When explaining its decision to support JAL, ETIC noted that the JAL companies were carrying an excessive amount of debt relative to their earnings capacity. ETIC also noted that JAL had made considerable efforts to break away from its high cost structure, had thoroughly restructured international and domestic operations to improve profitability and had downsized and updated its fleet and was then devastated by the external economic developments. But ETIC criticised JAL for not taking sufficient action in the current crisis.
So ETIC felt that the debt elimination and reduction moves will fundamentally improve JALs financial position and that the measures proposed in the preliminary revitalisation plan will lead to a considerable increase in profitability.
The preliminary revitalisation plan (which may well be revised in the course of the reorganisation) aims to resolve fully the problems of excess aircraft and routes compared to demand and JAL not acting decisively.
The plan calls for JAL to use smaller aircraft to improve efficiency; specifically, it would retire its 37 747–400s and 16 MD–90s and bring in 33 smaller jets and 17 RJs. JAL would axe unprofitable routes (14 international and 17 domestic by March 2012) and maintain network coverage through alliances. The cost cuts include eliminating 15,700 jobs or 30% of the workforce over three years and fundamentally revising flight crew pay, benefits and work rules.

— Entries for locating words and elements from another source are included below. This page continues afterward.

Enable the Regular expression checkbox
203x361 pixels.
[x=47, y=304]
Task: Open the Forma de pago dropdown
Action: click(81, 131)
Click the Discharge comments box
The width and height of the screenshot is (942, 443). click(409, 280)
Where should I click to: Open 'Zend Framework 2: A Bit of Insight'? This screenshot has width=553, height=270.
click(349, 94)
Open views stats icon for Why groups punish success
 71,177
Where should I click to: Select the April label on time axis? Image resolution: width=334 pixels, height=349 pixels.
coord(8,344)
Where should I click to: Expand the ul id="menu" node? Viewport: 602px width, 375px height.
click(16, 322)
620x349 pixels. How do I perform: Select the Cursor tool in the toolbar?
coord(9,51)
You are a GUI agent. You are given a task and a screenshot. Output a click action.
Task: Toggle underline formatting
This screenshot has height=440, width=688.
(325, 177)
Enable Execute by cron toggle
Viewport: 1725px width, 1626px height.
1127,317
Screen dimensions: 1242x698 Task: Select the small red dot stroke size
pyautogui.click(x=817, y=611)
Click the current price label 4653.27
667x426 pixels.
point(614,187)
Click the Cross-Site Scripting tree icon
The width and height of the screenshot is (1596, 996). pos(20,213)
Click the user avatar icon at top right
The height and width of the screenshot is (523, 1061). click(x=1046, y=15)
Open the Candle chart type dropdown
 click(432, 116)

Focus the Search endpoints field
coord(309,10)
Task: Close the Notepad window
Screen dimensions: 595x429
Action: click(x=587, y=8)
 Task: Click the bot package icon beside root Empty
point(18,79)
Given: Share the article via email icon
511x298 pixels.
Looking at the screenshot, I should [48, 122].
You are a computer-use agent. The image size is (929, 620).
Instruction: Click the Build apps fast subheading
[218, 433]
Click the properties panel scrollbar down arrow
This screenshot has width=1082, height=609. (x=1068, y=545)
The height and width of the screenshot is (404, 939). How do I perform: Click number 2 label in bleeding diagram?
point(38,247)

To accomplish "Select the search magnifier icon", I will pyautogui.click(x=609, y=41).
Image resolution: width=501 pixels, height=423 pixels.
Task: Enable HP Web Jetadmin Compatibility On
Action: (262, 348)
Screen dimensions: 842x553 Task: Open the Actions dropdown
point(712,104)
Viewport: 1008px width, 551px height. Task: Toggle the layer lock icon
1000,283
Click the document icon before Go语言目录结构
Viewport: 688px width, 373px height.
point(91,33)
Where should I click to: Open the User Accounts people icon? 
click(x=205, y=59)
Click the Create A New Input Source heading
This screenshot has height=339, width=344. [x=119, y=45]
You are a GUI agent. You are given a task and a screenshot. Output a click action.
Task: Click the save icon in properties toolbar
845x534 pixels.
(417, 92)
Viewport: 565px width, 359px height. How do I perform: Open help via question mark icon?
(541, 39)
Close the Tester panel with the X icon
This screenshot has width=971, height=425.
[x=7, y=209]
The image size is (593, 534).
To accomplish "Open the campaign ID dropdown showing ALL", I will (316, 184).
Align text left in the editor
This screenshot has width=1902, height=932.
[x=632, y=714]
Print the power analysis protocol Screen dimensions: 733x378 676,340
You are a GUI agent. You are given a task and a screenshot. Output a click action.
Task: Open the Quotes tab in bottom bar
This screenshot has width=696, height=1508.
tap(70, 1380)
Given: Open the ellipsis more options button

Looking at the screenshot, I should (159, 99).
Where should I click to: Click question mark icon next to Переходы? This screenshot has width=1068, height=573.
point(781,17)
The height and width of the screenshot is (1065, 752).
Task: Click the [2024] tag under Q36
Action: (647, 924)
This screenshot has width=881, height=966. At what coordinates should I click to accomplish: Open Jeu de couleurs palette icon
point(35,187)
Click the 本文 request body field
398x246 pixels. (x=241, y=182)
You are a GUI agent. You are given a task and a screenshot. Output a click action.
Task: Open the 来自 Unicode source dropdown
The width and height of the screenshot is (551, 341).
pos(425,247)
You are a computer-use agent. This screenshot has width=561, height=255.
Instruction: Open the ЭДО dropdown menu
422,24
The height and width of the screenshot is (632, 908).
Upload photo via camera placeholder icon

ETIC had some harsh words about JALs rigid organisational structure, delays in decision- making and outdated IT systems. Among other things, it wants to establish an organisational structure that facilitates swift on–site decision–making. If these measures are implemented, the plan projects that in the FY ending March 2013 JAL could earn a ¥115.7bn ($1.3bn) operating profit on revenues of ¥1,359bn a respectable 8.5% operating margin.
Efforts are also under way to revise JALs pension obligations. The company is believed to have persuaded the necessary two–thirds of its retirees to accept a 30% reduction in benefits, but government approvals are still needed.
It may be possible to raise funds through asset sales. JAL still has a staggering 203 subsidiaries and 83 affiliates. Some press reports have suggested that ETIC may be looking to shed a quarter of JALs subsidiaries.
One important decision that ETIC and the courts will leave to JALs new management is the choice of the US airline partner and hence the global alliance. The decision is likely to be excruciatingly difficult. Should JAL avoid a messy divorce and stay with oneworld and American, its original oneworld sponsor and trusted partner which is now promising it exclusivity as its sole partner in northeast Asia? Or should JAL defect to SkyTeam and Delta, which is offering it more in potential financial benefits and a ready–made network of Asian partners?
No–one can answer that except JAL. But thankfully JAL and its minders have put a stop to the bidding frenzy. Both Delta and American indicated in their recent earnings calls that they had been informed that an up–front financial investment in JAL was no longer desired.